**UTILIZAÇÃO DA INFORMAÇÃO**
1) Copie do texto sobre a Aldeias Infantis SOS Cabo Verde tudo o que vai desde "Em termos de" até "refere o técnico.".
2) Segundo o texto sobre a Aldeias Infantis SOS Cabo Verde, quantos padrinhos em nome singular apoiam financeiramente a organização todos os meses?

**DOCUMENTO DE ORIGEM**
Ao nível financeiro, a Aldeias Infantis SOS Cabo Verde sobrevive essencialmente graças ao Hermann Gmeiner Fonds, sediado na Alemanha e à SOS Luxemburgo, que financia os programas de intervenção comunitários e de prevenção ao abandono infantil. Ao nível interno, a SOS angaria a maior parte dos recursos financeiros necessários à sua atividade através da boa vontade de pessoas singulares, carinhosamente apelidadas de padrinhos que se reveem na causa da organização. “Temos cerca de mil padrinhos em nome singular que nos apoiam financeiramente mensalmente, além dos padrinhos internacionais que são, maioritariamente do norte da Europa. Também não podemos esquecer o importante contributo de alguns médicos e enfermeiros que nos prestam serviço de forma gratuita”, explica Alexandre Rocha.
O controlo orçamental e o rigor empregue em todas as fases dos diversos programas da Aldeias Infantis SOS Cabo Verde é sempre auditado por técnicos internos da organização e por entidades externas e independentes. Tal como explica o conselheiro, “a auditoria não é só a nível financeiro, mas a todos os níveis. Vêm colegas de outros países verificar tudo o que é feito, quer a nível financeiro, à qualidade e articulação de procedimentos. Há normas, manuais de procedimento, regulamentos internos, comité de entrada de crianças, comité de saída de crianças, proteção – tudo junto assegura a qualidade de atendimento e acolhimento pela qual nos regemos.”
Em termos de colaboradores, o controlo é ainda mais rigoroso. Existe um departamento de recursos humanos e de desenvolvimento organizacional que também atende a estrutura da SOS Internacional. É este departamento que é responsável pelo recrutamento e desenvolvimento de competências do colaborador. Por fim, realiza a avaliação de desempenho do trabalhador. Estes, para além de terem de ser qualificados, terão obrigatoriamente que possuir um perfil adequado ao trabalho que desempenham. “Tratando-se de uma organização que trabalha essencialmente com crianças, procuramos colaboradores cujo perfil se enquadre, por exemplo, na educação. Temos o cuidado de analisar o histórico das pessoas ou instituições com as quais trabalhamos”, refere o técnico.

**MATERIAL FORNECIDO**
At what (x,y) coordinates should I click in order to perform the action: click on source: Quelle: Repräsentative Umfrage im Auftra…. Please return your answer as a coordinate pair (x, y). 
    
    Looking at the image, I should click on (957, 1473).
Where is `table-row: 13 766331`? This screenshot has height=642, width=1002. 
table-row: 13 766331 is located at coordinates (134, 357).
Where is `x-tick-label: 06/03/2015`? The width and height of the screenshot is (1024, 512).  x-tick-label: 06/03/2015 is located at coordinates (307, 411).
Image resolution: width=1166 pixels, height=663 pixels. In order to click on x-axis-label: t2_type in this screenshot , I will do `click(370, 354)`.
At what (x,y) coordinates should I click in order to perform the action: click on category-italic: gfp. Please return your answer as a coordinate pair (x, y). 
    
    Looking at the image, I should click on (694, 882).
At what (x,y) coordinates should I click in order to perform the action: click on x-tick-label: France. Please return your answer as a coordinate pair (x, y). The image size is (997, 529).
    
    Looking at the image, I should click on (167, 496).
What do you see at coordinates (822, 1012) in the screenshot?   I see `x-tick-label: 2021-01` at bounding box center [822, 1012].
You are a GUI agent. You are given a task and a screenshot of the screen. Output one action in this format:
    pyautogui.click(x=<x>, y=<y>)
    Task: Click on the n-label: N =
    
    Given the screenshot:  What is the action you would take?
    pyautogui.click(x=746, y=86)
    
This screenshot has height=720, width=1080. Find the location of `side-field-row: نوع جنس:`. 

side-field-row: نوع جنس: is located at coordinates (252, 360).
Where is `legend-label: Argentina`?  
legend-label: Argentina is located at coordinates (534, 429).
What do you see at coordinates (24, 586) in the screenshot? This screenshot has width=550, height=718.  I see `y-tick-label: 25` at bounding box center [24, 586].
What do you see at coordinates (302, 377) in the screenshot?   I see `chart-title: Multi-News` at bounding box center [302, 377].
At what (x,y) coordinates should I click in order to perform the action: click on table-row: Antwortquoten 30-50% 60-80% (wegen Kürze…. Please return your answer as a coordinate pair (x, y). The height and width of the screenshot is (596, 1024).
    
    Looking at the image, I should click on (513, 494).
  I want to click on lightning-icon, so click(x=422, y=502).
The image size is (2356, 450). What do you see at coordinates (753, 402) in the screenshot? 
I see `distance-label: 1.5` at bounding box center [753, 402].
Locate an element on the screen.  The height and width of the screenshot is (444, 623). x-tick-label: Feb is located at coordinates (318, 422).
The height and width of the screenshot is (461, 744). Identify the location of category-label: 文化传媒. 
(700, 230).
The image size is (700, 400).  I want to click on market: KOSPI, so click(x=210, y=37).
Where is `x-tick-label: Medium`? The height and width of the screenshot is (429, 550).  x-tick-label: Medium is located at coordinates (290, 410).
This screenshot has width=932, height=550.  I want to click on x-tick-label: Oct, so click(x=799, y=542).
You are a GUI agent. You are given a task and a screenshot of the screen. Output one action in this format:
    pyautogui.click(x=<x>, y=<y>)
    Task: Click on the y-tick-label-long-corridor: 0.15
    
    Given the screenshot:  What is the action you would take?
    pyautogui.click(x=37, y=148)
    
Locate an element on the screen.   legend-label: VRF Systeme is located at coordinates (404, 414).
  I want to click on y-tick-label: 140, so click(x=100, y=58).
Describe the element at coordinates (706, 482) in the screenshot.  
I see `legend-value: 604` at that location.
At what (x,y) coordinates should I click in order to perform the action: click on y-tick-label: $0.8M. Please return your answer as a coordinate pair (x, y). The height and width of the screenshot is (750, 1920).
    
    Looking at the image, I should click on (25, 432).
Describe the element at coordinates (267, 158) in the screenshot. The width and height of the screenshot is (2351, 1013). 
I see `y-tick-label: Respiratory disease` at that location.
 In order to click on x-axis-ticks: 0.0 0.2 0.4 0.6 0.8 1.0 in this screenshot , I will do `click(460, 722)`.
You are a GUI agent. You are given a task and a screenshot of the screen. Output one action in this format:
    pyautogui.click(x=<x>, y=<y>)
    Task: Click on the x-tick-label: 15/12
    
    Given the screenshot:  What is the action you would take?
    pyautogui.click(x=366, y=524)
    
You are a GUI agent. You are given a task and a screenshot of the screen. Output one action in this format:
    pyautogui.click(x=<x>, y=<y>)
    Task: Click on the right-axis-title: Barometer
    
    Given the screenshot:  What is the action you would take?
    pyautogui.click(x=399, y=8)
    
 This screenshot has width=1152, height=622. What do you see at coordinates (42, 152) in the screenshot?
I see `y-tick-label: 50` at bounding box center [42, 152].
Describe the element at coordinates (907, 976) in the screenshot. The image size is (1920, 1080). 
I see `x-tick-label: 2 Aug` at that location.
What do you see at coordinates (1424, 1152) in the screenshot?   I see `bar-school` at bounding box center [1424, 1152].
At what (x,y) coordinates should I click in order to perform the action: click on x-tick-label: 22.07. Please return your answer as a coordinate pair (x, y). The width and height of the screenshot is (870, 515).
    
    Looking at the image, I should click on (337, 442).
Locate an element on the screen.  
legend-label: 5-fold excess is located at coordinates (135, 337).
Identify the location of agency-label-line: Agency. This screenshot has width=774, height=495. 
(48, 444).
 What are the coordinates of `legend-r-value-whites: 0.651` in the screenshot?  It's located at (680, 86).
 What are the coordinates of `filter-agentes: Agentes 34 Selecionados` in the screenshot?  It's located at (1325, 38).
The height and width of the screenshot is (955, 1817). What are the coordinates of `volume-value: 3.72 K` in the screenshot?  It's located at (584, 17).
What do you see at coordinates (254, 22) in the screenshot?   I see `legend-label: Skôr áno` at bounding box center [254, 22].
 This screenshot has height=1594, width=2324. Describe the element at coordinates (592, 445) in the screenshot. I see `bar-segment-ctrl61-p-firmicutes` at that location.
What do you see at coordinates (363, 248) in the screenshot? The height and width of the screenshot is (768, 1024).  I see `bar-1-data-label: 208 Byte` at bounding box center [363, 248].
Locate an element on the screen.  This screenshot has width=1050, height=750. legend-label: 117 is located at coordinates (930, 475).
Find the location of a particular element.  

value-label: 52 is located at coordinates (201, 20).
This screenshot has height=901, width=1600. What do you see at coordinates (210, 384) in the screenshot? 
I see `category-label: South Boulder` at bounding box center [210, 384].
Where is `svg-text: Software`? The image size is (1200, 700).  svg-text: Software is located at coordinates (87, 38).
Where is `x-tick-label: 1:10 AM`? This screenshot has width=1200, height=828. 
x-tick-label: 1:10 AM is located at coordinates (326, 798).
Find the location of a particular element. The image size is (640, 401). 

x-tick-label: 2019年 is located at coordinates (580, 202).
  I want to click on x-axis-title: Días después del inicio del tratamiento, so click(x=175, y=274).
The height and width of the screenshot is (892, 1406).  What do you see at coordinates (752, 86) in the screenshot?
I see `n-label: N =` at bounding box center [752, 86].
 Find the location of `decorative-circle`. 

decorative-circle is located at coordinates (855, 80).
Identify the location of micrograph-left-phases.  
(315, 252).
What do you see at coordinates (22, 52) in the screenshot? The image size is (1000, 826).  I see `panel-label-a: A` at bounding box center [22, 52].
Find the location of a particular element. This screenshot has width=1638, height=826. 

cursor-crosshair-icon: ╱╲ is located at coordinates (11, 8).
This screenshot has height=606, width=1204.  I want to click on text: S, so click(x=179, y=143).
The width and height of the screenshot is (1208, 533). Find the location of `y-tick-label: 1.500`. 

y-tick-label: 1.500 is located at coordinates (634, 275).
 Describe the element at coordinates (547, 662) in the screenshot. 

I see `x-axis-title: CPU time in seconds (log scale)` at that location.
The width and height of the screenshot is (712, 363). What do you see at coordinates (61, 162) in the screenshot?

**RESULTADOS POR TAREFA**
1)
Em termos de colaboradores, o controlo é ainda mais rigoroso. Existe um departamento de recursos humanos e de desenvolvimento organizacional que também atende a estrutura da SOS Internacional. É este departamento que é responsável pelo recrutamento e desenvolvimento de competências do colaborador. Por fim, realiza a avaliação de desempenho do trabalhador. Estes, para além de terem de ser qualificados, terão obrigatoriamente que possuir um perfil adequado ao trabalho que desempenham. “Tratando-se de uma organização que trabalha essencialmente com crianças, procuramos colaboradores cujo perfil se enquadre, por exemplo, na educação. Temos o cuidado de analisar o histórico das pessoas ou instituições com as quais trabalhamos”, refere o técnico.

2) Cerca de mil padrinhos em nome singular.